Hmm. Calling a network "target stats" (in any format) seems a bit odd to me. Needless to say I hadn't realized we were already doing that. Would it make sense to use something like "target net" instead?

It's because we are fitting to statistic, not to the network. At least, that's the reasoning.

I get that the input is target stats. But really, what we're fitting to is a network with those target stats. If we could fit to the target stats directly we wouldn't need the SAN step.

My suggestion preserves the "target" language and clarifies that a network is still on the LHS.

chad-klumb commented 1 year ago

Why not consistently allow functions that pull a network from the LHS to accept a basis argument (overriding the LHS if present), as already done for simulate() and summary()? That would eliminate the need to modify the formula or its environment (and hence to worry about the name we give the san network). If done for ergm(), it would also allow for the removal of this line in EpiModel

https://github.com/EpiModel/EpiModel/blob/7a3dc83197c5398044a2688c2182be2733a5d4d3/R/netest.R#L225

which currently uses the much-more-likely-to-be-a-problem name nw.

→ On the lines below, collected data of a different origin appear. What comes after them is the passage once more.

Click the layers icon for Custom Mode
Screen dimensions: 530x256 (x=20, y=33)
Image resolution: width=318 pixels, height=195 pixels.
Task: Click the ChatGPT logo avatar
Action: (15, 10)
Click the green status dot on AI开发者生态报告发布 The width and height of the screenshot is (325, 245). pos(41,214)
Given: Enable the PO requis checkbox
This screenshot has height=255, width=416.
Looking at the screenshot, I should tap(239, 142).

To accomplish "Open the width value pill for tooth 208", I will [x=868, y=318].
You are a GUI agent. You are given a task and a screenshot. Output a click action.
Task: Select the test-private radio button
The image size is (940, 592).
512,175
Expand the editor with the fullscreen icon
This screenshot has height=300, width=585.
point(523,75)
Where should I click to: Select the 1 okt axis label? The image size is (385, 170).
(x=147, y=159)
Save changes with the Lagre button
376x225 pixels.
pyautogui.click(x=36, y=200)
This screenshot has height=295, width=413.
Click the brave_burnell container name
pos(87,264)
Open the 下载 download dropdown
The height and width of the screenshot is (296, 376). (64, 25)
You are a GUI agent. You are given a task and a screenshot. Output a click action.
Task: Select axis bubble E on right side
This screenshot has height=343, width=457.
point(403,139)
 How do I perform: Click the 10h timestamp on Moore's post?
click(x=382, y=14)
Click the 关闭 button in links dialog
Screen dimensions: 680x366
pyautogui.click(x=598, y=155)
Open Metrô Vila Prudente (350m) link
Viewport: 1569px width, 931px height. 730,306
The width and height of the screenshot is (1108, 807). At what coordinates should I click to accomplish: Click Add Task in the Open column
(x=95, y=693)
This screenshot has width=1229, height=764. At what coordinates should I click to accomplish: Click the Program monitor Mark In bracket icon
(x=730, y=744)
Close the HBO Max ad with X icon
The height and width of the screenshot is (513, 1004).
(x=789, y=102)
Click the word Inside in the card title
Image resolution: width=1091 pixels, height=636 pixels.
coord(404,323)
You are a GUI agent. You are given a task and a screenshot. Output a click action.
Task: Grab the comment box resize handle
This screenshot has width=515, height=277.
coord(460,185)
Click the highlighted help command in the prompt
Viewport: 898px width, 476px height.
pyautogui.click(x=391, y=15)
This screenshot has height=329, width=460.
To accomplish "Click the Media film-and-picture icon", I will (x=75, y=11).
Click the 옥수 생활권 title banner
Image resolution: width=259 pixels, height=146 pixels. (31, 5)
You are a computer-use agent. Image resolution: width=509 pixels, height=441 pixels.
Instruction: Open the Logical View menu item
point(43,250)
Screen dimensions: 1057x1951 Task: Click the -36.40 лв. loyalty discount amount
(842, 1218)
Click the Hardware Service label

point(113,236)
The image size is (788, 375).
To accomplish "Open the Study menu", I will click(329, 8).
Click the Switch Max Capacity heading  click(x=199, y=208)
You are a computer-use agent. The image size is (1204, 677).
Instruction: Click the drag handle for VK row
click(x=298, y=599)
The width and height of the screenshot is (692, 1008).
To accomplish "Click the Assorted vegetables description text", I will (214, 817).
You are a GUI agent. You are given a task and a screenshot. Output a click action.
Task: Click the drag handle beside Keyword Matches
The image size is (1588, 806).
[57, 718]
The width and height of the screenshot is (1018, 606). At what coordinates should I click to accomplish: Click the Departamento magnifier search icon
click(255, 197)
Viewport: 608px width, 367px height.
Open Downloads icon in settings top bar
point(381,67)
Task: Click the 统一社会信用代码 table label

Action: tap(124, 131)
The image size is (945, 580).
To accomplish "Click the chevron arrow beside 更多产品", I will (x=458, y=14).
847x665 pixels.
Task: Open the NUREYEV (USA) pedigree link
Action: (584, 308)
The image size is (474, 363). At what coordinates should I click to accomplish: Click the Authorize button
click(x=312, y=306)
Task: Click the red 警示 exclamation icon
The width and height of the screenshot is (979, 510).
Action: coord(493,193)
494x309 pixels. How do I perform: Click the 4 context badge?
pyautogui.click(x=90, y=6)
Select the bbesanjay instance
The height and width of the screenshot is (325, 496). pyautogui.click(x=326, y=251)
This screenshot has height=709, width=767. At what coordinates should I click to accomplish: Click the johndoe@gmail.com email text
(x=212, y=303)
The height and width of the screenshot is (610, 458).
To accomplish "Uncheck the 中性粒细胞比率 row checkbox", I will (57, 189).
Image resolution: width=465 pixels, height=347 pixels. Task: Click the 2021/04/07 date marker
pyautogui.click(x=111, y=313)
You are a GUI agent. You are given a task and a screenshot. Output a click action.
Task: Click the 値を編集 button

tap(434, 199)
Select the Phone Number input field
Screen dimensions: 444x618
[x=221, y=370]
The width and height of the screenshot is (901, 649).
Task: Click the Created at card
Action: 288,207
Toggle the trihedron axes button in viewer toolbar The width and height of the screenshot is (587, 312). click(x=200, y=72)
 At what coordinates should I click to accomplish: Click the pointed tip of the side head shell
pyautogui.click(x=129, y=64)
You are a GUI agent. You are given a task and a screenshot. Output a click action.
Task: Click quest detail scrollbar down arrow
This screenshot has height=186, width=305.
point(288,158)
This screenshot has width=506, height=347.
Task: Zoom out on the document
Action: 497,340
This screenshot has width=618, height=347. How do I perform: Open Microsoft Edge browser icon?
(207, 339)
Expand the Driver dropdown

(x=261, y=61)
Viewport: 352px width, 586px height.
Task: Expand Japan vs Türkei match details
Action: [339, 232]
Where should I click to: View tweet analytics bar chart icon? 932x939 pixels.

chad-klumb commented 1 year ago

Actually, it looks like ergm() had this functionality added already in

https://github.com/statnet/ergm/commit/8e01faed16f8d96d3def8740929b0910aacf66d1.

chad-klumb commented 1 year ago

As far as print.summary.ergm with print.formula = TRUE goes, it seems we have some inconsistency in how target.stats and basis are handled. With ergm@master, the following script

require(ergm)
nw1 <- network(10, directed = FALSE)
nw2 <- network(10, directed = FALSE)

e1 <- ergm(nw1 ~ edges)
s1 <- summary(e1)
print(s1, print.formula = TRUE)

e2 <- ergm(nw1 ~ edges, target.stats = 10)
s2 <- summary(e2)
print(s2, print.formula = TRUE)

e3 <- ergm(nw1 ~ edges, basis = nw2)
s3 <- summary(e3)
print(s3, print.formula = TRUE)

produces (in part) the respective formula printouts

Formula:
nw1 ~ edges

Formula:
TARGET_STATS ~ edges

Formula:
nw1 ~ edges

So, even though nw2 is used as the basis for e3, the formula printed for s3 is nw1 ~ edges.

If the desire is to have print.summary.ergm with print.formula = TRUE print some representation of the "effective" ergm() formula (rather than the thing actually passed to ergm() as the formula argument), then we should probably change the basis printing behavior.

For consistency and simplicity, we could do the following:

Note that this does not require modifying formula or its environment.

(Another option, which also does not require modifying formula or its environment, would be to have print.formula = TRUE always print the original formula argument to ergm(), understanding that basis and/or target.stats can be printed as part of the call.)


As I see it, modifying the formula as in

https://github.com/statnet/ergm/blob/61ebeea9e83cf906a39f60c253ede05f77da03b6/R/ergm.R#L603

and then subsequently calling ergm_model on it (as in, e.g., a later logLik() or simulate() call) is fundamentally a bug (whether TARGET_STATS or some non-syntactic alternative is used as the network name) that should be avoided if possible, and it does seem that it should be avoidable here.

krivit commented 1 year ago

Thanks! In terms of programming, having an "illegal" name is not a problem, since R variable names can be anything.

For example, here I changed the implementation to use target stats (with a space), which passes the check and prudces the following (truncated) output:

library(ergm)
nw1 <- network(10, directed = FALSE)
nw2 <- network(10, directed = FALSE)

e1 <- ergm(nw1 ~ edges)
s1 <- summary(e1)
print(s1, print.formula = TRUE)
#> nw1 ~ edges

e2 <- ergm(nw1 ~ edges, target.stats = 10)
s2 <- summary(e2)
print(s2, print.formula = TRUE)
#> `target stats` ~ edges

e3 <- ergm(nw1 ~ edges, basis = nw2)
s3 <- summary(e3)
#> nw1 ~ edges

All that having been said, I suppose that aesthetics are not that important, since by default we print the call, not the formula. (I think we used to print the formula.)